Provided information

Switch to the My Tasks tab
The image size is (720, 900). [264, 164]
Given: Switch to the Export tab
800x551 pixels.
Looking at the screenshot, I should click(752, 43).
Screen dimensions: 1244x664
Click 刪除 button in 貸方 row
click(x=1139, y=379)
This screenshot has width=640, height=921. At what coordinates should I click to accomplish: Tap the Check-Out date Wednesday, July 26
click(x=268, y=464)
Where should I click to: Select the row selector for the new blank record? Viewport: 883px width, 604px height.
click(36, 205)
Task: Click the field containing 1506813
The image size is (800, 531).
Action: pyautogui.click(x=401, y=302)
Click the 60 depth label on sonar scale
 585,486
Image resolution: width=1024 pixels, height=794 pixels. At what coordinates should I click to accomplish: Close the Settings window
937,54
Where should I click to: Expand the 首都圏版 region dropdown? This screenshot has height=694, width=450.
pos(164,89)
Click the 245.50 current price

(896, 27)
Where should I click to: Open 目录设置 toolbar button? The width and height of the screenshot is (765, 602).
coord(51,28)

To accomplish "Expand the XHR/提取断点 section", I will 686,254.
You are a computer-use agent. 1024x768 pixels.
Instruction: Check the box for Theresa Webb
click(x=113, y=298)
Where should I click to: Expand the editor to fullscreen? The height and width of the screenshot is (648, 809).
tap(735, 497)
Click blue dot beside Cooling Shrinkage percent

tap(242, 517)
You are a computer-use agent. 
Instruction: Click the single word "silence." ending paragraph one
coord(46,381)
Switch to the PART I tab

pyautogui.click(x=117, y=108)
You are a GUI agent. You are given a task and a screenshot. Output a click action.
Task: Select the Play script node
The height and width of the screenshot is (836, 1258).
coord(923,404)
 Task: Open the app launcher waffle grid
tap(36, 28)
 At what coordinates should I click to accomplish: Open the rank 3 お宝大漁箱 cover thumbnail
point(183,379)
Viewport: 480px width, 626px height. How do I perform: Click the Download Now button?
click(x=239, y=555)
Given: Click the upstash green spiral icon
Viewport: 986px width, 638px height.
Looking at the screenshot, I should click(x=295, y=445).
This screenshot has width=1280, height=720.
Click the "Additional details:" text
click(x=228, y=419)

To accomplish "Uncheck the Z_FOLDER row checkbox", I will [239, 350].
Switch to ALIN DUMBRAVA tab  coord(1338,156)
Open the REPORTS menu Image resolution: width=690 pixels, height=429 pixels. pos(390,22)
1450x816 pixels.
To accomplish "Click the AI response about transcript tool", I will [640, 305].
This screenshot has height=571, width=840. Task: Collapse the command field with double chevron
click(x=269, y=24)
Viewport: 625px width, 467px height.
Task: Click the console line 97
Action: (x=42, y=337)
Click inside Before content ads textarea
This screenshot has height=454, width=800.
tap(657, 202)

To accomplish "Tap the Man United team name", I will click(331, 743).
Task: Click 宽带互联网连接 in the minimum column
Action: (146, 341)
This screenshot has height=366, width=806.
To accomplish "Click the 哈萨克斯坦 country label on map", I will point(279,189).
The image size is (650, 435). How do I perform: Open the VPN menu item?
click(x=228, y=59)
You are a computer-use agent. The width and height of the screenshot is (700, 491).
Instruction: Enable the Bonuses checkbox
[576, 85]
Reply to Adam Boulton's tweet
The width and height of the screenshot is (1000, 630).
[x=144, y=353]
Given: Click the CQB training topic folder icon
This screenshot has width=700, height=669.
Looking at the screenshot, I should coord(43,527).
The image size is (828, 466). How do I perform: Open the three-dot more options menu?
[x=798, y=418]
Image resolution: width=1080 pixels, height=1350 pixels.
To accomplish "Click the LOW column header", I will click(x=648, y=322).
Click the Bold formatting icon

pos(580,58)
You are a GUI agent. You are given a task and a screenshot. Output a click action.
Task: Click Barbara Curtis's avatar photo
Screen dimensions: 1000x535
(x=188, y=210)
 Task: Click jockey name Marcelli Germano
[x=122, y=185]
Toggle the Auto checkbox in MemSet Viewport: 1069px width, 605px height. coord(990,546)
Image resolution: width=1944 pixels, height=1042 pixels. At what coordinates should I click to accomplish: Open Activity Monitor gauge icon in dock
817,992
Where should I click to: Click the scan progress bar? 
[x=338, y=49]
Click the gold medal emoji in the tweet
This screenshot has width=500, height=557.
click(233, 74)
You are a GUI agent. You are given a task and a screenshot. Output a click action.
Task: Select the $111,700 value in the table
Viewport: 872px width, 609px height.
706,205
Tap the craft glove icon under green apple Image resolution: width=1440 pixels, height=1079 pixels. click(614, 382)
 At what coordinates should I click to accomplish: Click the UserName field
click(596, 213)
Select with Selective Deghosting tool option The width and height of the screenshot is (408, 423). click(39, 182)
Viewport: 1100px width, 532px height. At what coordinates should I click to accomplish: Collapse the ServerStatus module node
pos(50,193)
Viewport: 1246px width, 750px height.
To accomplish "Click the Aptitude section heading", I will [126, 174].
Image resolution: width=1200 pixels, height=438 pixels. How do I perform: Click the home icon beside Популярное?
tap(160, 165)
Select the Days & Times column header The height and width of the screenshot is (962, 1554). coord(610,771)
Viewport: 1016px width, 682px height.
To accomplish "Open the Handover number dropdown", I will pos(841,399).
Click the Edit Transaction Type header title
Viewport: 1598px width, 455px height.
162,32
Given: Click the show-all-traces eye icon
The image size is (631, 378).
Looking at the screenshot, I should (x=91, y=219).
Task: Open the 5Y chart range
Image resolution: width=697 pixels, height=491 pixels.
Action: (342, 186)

Instructions to follow
Copy out exactly the lines that begin at the one with "Viewport: 1598px width, 455px height." and end at the close of the material above; nothing else belongs in the answer.

Output for this exercise
Viewport: 1598px width, 455px height.
162,32
Given: Click the show-all-traces eye icon
The image size is (631, 378).
Looking at the screenshot, I should (x=91, y=219).
Task: Open the 5Y chart range
Image resolution: width=697 pixels, height=491 pixels.
Action: (342, 186)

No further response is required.